STATED TASK A
In the post on library article search, copy the passage from "I had been assuming" to "our options some.", switching "merged" to "combined" throughout.

DOCUMENT EXTRACT

# # # # #

While we libraries typically spend more of our resources on ‘catalog’ search, for academic libraries a significant portion of users probably spend more time looking for articles instead. (Anyone have a cite to any research showing this?)
So many of us are trying to spend more resources on supporting article search in a way that is integrated into our web infrastructure, with a good user interface, instead of a hacky afterthought.
I had been assuming that the way to do this was to, somehow, provide a single search interface that would search both over the traditional catalog/ILS database, and over vendor content including scholarly articles, in one merged result list. But this is a very tricky thing to do, and most of the feasible ways to do it seriously constrain our infrastructure choices to dependency on a single vendor’s stack. However, some interesting research from UVa suggests that users may not want actual merged search results, may indeed specifically prefer not to have it. This would actually open up our options some.
Catalog Discovery Options
As I’ve mentioned before, we undertook a survey of “next generation” “discovery service” options around two years ago, focusing on replacing our traditional OPAC, focusing on the ILS/catalog database.

# # # # #

STATED TASK B
Retype, without changes, the part of the listing from the line with "750x422 pixels. Task: Click" to the line with "tap(1388, 153)".

Items from a dataset:
# # # # #

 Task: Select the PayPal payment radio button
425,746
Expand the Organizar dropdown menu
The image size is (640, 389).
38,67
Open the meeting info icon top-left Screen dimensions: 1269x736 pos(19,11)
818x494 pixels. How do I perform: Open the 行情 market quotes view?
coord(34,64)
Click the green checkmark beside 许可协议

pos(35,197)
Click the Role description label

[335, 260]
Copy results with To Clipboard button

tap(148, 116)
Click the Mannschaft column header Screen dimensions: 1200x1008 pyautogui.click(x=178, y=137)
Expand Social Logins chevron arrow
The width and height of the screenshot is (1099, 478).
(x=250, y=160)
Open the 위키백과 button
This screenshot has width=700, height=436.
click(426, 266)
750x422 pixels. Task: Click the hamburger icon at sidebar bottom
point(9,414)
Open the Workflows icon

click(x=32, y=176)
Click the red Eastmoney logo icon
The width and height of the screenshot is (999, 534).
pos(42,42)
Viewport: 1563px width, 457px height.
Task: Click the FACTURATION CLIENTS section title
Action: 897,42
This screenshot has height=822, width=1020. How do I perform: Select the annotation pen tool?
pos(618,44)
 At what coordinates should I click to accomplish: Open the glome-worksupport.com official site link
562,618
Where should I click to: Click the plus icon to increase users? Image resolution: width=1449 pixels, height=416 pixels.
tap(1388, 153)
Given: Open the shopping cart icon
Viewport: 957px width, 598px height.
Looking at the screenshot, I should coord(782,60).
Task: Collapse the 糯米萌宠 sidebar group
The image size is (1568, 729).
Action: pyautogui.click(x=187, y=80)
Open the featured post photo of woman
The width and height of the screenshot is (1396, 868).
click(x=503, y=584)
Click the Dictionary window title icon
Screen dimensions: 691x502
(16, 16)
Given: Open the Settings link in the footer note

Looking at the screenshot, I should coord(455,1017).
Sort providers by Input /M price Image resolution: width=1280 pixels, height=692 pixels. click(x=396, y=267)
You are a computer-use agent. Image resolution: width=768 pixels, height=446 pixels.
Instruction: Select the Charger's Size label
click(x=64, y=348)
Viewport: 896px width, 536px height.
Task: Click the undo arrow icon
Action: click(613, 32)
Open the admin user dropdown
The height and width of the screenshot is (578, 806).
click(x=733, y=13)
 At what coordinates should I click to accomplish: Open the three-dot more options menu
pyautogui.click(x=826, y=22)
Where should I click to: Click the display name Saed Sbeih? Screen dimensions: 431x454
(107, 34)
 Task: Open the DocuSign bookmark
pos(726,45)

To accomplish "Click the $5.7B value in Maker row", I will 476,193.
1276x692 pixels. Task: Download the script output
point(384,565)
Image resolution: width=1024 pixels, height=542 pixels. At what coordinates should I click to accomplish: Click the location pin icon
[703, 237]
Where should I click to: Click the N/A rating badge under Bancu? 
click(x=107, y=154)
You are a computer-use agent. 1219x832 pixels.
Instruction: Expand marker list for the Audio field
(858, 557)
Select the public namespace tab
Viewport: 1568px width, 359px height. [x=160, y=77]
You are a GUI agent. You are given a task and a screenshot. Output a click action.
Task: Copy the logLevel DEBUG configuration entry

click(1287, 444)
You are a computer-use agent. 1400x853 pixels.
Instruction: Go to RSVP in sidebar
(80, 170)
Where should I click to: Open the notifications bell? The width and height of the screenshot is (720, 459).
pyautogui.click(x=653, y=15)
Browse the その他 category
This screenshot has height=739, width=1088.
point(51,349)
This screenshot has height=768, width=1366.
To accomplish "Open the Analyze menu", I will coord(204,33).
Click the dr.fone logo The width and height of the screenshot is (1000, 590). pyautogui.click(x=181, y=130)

# # # # #

TASK RESPONSE A
I had been assuming that the way to do this was to, somehow, provide a single search interface that would search both over the traditional catalog/ILS database, and over vendor content including scholarly articles, in one combined result list. But this is a very tricky thing to do, and most of the feasible ways to do it seriously constrain our infrastructure choices to dependency on a single vendor’s stack. However, some interesting research from UVa suggests that users may not want actual combined search results, may indeed specifically prefer not to have it. This would actually open up our options some.

TASK RESPONSE B
750x422 pixels. Task: Click the hamburger icon at sidebar bottom
point(9,414)
Open the Workflows icon

click(x=32, y=176)
Click the red Eastmoney logo icon
The width and height of the screenshot is (999, 534).
pos(42,42)
Viewport: 1563px width, 457px height.
Task: Click the FACTURATION CLIENTS section title
Action: 897,42
This screenshot has height=822, width=1020. How do I perform: Select the annotation pen tool?
pos(618,44)
 At what coordinates should I click to accomplish: Open the glome-worksupport.com official site link
562,618
Where should I click to: Click the plus icon to increase users? Image resolution: width=1449 pixels, height=416 pixels.
tap(1388, 153)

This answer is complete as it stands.